→ FRAGMENTO DEL DOCUMENTO:
—————

Por Rubén Darío Salazar
La Sala El Mambí, sede del Guiñol Santiago, antiguamente Guiñol de Oriente, se ubica en la calle San Basilio No 463, entre San Félix y San Pedro, en Santiago de Cuba. Fue, y sigue siendo, la calle de mi infancia, también el sitio desde donde Rafael Meléndez Duany, un joven negro, alto y elegante, fundó junto a un equipo de artistas entusiastas, un mundo de fantasías titiriteras para niños y adultos, estimulado por la presencia de los hermanos Camejo y Pepe Carril, en la gira de creación de los guiñoles provinciales por toda la Isla, en 1961.
Rafael ya no está, se fue este 18 de abril, en plena primavera, la estación preferida de los títeres. El vacío que produce esta ausencia solo puede llenarse con recuerdos y la huella indeleble de su vida y obra.

—————

→ DATOS PROPORCIONADOS:

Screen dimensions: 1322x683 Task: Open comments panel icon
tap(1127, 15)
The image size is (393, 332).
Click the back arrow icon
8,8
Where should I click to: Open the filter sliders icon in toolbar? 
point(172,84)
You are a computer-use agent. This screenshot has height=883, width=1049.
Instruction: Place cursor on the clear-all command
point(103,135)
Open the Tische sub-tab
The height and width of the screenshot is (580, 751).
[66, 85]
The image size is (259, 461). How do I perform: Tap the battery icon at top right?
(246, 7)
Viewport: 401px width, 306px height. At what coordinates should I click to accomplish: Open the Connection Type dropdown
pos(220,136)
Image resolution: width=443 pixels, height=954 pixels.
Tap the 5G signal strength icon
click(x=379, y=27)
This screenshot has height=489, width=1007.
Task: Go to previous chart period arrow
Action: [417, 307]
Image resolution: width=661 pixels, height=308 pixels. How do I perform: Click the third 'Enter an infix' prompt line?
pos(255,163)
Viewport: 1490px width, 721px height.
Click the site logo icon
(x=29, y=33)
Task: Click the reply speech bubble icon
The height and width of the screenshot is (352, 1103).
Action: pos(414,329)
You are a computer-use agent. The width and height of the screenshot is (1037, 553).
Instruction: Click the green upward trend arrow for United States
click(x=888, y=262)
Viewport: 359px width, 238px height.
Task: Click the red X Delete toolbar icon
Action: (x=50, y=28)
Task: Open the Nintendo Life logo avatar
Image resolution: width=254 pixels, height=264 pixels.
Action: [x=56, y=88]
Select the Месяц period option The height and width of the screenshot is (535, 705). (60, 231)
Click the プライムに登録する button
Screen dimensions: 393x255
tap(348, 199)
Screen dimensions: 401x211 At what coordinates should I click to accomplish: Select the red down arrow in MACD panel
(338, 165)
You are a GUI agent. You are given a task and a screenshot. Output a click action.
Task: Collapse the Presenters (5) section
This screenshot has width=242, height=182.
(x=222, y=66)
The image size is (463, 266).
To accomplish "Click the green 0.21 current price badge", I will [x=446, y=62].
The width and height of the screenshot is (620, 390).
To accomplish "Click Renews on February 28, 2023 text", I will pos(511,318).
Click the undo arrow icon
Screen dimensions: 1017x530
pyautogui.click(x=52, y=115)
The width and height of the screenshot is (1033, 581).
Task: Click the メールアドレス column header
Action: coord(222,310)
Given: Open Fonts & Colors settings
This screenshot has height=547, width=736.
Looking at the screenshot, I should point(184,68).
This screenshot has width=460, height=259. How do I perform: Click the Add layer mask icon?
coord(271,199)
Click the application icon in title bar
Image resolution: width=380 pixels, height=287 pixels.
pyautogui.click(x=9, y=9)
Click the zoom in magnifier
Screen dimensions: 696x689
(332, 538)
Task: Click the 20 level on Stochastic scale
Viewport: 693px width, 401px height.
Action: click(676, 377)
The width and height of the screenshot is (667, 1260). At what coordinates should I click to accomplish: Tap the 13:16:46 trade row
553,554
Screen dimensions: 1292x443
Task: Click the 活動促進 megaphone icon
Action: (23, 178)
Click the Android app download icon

—————

Reproduzca textualmente el pasaje del fragmento del documento comprendido entre "Rafael ya no" y "vida y obra.", ambos incluidos. Los datos constituyen un material independiente del fragmento del documento.

→ RESPUESTA FINAL:
Rafael ya no está, se fue este 18 de abril, en plena primavera, la estación preferida de los títeres. El vacío que produce esta ausencia solo puede llenarse con recuerdos y la huella indeleble de su vida y obra.